_TASK_.
Copy out exactly, from the entries that follow, the line holding "Screen dimensions: 1020x584", the line holding "the Bahrain flag", and all lines between them, but no pictures.

_SUPPLIED DATA_.
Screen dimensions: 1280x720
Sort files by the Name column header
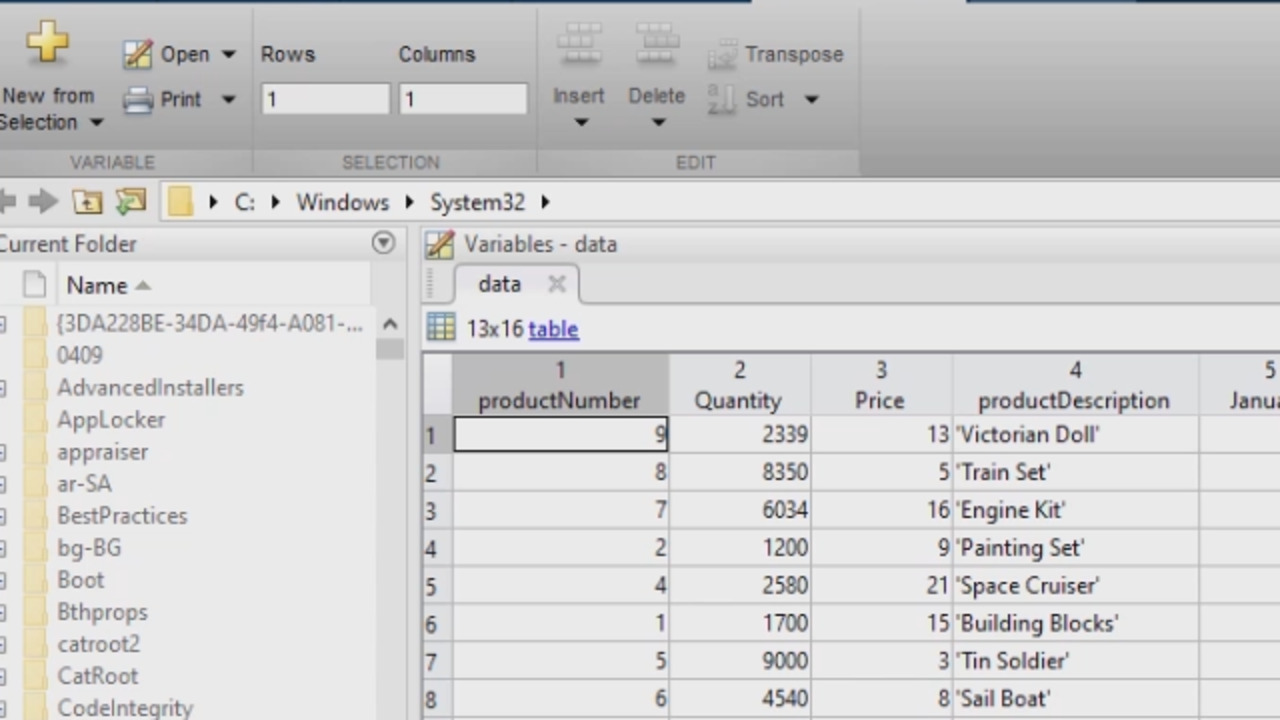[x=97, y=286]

==

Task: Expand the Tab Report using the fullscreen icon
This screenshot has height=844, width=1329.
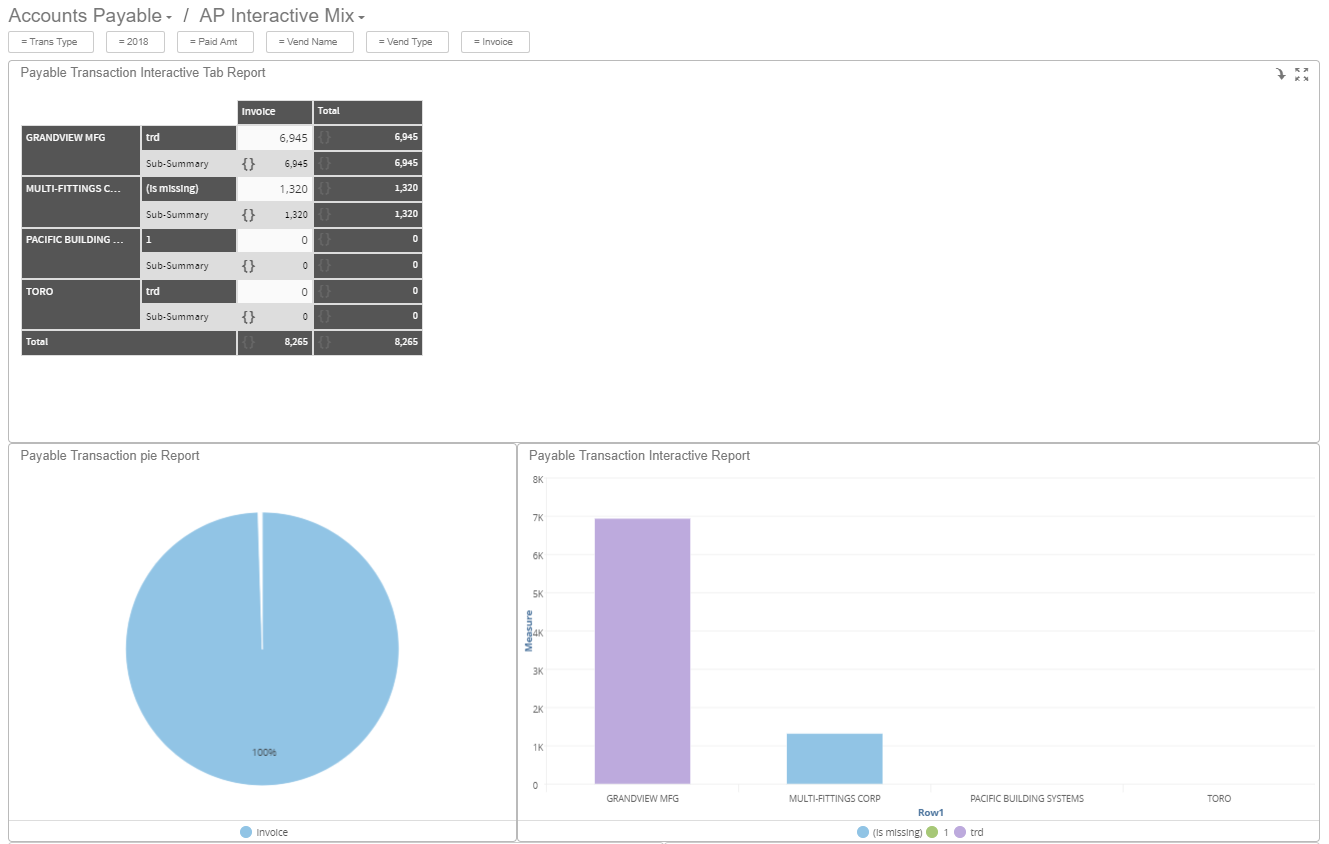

* * *

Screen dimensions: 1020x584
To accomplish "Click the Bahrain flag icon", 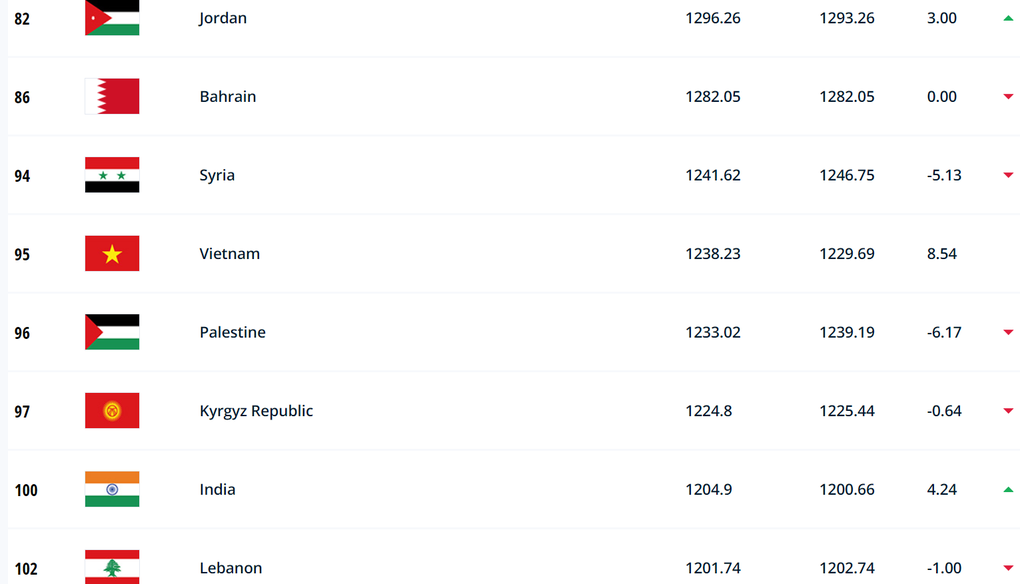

_RESPONSE TO THIS EXERCISE_.
Screen dimensions: 1020x584
To accomplish "Click the Bahrain flag icon", 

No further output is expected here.